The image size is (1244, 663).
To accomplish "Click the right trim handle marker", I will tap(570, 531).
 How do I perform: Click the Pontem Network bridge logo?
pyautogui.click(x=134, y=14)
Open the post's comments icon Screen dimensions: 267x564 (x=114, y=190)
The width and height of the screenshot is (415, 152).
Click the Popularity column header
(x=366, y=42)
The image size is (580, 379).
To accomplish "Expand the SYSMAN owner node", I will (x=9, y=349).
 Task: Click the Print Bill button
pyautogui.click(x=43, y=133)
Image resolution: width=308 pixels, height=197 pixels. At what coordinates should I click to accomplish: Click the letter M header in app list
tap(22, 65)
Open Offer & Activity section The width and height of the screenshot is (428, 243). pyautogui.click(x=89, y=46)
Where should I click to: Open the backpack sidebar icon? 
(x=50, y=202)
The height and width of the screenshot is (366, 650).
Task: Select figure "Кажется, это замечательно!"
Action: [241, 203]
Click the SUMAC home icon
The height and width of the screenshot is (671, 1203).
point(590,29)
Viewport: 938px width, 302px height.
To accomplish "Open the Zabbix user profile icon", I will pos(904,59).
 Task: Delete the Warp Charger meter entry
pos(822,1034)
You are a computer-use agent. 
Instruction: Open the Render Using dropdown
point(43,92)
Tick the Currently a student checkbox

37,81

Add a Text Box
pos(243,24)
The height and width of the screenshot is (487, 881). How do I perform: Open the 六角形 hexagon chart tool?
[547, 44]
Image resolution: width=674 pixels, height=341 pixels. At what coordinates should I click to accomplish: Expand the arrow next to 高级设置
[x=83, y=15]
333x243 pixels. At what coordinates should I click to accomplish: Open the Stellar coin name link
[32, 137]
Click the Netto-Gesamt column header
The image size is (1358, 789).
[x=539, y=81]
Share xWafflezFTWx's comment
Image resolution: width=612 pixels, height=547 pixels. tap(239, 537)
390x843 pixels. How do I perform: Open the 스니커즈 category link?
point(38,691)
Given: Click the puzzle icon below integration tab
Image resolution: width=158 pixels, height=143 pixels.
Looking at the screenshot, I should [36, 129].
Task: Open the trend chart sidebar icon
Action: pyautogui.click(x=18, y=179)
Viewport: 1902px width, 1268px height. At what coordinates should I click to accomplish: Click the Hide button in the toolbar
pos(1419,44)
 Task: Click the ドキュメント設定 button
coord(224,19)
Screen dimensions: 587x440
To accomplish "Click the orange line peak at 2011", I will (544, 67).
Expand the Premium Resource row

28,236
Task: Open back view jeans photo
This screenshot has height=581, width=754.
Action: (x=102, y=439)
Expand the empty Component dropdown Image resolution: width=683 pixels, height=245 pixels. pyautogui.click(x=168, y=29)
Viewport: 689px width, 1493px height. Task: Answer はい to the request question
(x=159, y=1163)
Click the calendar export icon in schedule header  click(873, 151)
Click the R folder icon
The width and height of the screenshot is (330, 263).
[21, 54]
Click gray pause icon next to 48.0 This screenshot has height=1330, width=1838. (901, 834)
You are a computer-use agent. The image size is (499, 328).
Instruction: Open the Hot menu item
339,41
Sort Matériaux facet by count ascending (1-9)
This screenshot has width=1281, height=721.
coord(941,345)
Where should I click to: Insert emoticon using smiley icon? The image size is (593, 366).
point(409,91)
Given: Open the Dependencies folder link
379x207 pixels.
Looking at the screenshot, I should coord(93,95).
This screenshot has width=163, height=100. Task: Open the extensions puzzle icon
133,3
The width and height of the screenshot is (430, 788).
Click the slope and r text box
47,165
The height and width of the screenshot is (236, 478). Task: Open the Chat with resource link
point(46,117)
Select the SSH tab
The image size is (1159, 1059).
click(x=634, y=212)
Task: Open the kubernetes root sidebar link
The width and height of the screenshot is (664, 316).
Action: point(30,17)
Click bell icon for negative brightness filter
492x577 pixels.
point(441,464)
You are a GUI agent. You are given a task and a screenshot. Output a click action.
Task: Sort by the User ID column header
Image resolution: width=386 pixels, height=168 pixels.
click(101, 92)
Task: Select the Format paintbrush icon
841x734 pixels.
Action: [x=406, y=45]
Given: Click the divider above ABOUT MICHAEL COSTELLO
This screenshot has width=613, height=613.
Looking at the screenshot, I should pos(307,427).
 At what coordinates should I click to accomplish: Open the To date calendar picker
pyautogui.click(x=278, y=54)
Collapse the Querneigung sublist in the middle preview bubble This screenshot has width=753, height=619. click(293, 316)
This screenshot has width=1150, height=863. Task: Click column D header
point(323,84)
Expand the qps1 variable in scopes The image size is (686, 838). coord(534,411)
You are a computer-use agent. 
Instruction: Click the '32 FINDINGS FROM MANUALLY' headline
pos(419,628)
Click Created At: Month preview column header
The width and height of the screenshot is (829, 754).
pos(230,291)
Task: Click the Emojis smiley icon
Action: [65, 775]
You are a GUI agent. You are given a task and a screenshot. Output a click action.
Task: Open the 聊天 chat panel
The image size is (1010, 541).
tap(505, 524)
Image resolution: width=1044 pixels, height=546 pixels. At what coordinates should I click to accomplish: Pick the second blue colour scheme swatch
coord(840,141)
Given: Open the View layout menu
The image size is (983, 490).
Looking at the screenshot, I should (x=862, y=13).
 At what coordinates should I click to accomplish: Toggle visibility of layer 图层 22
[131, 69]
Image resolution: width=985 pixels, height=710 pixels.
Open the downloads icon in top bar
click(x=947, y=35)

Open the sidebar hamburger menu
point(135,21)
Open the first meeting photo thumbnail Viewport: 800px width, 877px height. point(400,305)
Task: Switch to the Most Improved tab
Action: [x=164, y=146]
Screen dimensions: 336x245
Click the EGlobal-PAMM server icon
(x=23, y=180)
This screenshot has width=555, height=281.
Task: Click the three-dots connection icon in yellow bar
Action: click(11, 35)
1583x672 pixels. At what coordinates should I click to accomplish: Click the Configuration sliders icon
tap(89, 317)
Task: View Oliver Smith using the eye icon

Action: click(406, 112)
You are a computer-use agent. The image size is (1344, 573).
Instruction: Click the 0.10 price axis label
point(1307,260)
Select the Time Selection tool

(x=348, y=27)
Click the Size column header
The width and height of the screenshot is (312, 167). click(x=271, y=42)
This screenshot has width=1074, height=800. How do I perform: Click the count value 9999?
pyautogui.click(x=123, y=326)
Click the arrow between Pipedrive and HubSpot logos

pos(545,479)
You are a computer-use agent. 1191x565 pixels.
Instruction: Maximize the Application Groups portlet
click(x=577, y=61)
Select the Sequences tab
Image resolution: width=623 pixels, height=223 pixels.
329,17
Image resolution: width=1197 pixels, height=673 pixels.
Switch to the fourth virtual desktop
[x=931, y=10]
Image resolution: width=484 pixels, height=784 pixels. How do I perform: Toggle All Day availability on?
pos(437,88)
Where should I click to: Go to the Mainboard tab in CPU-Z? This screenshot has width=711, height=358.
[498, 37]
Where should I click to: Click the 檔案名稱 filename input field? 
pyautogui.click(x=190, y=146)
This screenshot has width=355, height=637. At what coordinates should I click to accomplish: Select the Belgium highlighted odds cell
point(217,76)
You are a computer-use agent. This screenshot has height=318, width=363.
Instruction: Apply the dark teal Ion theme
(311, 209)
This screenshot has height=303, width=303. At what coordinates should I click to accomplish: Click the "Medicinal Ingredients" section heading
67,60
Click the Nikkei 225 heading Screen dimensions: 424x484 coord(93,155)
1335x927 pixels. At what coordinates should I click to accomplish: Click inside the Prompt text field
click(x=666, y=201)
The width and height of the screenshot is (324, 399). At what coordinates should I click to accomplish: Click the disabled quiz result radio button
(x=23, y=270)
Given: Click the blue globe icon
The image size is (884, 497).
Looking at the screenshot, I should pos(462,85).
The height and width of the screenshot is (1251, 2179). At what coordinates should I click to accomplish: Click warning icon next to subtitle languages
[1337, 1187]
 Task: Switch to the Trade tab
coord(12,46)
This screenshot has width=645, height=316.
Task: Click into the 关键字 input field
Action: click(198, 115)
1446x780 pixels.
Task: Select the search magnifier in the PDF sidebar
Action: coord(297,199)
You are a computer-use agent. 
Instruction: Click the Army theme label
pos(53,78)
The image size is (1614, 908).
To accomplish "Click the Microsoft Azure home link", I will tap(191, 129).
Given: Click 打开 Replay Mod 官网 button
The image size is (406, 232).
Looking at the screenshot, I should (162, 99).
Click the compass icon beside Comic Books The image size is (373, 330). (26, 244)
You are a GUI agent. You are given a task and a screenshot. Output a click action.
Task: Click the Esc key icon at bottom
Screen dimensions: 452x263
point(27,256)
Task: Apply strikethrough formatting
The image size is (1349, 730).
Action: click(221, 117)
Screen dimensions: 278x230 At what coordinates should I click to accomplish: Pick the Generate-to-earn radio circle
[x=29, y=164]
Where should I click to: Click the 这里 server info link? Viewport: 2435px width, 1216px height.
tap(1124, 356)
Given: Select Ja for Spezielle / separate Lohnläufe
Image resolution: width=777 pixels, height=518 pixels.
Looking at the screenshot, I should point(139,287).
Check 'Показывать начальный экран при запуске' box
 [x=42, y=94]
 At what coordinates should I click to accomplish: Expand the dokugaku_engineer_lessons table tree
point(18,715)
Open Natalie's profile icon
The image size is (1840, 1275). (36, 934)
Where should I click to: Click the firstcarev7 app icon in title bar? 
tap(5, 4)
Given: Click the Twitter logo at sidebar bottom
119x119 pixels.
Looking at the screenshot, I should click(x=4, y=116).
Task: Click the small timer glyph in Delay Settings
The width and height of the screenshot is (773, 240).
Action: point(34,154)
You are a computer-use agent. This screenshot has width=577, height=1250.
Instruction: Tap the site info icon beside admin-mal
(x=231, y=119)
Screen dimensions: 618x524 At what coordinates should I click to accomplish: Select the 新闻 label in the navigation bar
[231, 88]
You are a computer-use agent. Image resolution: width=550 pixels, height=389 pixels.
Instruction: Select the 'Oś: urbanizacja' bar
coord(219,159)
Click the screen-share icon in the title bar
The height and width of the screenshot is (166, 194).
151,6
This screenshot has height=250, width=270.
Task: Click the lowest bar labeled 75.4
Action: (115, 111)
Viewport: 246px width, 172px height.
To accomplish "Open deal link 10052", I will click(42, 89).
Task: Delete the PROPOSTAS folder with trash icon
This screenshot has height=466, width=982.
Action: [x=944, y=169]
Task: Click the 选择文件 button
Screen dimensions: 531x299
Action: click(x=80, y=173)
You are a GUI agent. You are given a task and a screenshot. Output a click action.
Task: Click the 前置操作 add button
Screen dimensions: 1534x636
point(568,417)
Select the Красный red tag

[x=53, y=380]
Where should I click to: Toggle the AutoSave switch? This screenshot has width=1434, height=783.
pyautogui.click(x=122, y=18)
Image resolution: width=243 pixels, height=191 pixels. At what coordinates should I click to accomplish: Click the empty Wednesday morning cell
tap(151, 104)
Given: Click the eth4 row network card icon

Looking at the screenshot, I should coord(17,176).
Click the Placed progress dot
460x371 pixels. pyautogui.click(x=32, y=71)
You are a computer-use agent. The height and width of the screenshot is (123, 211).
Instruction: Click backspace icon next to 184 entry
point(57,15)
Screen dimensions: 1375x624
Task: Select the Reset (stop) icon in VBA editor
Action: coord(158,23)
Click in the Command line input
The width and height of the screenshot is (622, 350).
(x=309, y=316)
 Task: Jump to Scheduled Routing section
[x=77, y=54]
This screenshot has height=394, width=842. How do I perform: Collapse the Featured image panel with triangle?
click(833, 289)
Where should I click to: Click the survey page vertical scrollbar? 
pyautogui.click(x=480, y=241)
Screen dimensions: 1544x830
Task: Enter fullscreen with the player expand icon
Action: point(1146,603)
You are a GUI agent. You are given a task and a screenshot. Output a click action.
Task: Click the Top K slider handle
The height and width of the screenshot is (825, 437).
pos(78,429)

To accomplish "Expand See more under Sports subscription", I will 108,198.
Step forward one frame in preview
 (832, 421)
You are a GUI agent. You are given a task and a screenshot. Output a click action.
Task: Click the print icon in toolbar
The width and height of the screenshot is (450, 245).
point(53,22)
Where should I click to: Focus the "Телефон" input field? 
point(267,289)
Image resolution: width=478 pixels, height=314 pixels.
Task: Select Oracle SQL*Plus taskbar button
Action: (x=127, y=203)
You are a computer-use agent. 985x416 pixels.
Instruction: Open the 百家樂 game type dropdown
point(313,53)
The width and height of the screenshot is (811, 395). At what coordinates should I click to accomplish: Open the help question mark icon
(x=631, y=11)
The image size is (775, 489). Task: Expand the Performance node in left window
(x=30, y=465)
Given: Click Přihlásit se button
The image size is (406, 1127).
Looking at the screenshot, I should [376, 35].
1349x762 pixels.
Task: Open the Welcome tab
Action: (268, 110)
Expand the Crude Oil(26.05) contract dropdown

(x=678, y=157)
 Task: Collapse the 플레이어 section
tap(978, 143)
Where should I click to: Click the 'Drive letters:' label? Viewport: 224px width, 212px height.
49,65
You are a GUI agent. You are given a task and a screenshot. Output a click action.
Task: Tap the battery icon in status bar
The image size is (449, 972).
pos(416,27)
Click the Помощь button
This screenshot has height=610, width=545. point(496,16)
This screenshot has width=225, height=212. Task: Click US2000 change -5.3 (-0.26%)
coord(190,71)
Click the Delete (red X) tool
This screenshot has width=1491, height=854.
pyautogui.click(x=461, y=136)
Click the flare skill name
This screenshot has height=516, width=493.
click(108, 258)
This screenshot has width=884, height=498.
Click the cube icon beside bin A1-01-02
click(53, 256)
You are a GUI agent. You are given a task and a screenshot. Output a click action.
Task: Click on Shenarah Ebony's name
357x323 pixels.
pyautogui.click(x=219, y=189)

◇ ◇ ◇

» Exercise objective
Reproduce the entries verbatim, starting with the first line and stopping after the line that contains "point(38,691)".

» Task response
The image size is (1244, 663).
To accomplish "Click the right trim handle marker", I will tap(570, 531).
 How do I perform: Click the Pontem Network bridge logo?
pyautogui.click(x=134, y=14)
Open the post's comments icon Screen dimensions: 267x564 (x=114, y=190)
The width and height of the screenshot is (415, 152).
Click the Popularity column header
(x=366, y=42)
The image size is (580, 379).
To accomplish "Expand the SYSMAN owner node", I will (x=9, y=349).
 Task: Click the Print Bill button
pyautogui.click(x=43, y=133)
Image resolution: width=308 pixels, height=197 pixels. At what coordinates should I click to accomplish: Click the letter M header in app list
tap(22, 65)
Open Offer & Activity section The width and height of the screenshot is (428, 243). pyautogui.click(x=89, y=46)
Where should I click to: Open the backpack sidebar icon? 
(x=50, y=202)
The height and width of the screenshot is (366, 650).
Task: Select figure "Кажется, это замечательно!"
Action: [241, 203]
Click the SUMAC home icon
The height and width of the screenshot is (671, 1203).
point(590,29)
Viewport: 938px width, 302px height.
To accomplish "Open the Zabbix user profile icon", I will pos(904,59).
 Task: Delete the Warp Charger meter entry
pos(822,1034)
You are a computer-use agent. 
Instruction: Open the Render Using dropdown
point(43,92)
Tick the Currently a student checkbox

37,81

Add a Text Box
pos(243,24)
The height and width of the screenshot is (487, 881). How do I perform: Open the 六角形 hexagon chart tool?
[547, 44]
Image resolution: width=674 pixels, height=341 pixels. At what coordinates should I click to accomplish: Expand the arrow next to 高级设置
[x=83, y=15]
333x243 pixels. At what coordinates should I click to accomplish: Open the Stellar coin name link
[32, 137]
Click the Netto-Gesamt column header
The image size is (1358, 789).
[x=539, y=81]
Share xWafflezFTWx's comment
Image resolution: width=612 pixels, height=547 pixels. tap(239, 537)
390x843 pixels. How do I perform: Open the 스니커즈 category link?
point(38,691)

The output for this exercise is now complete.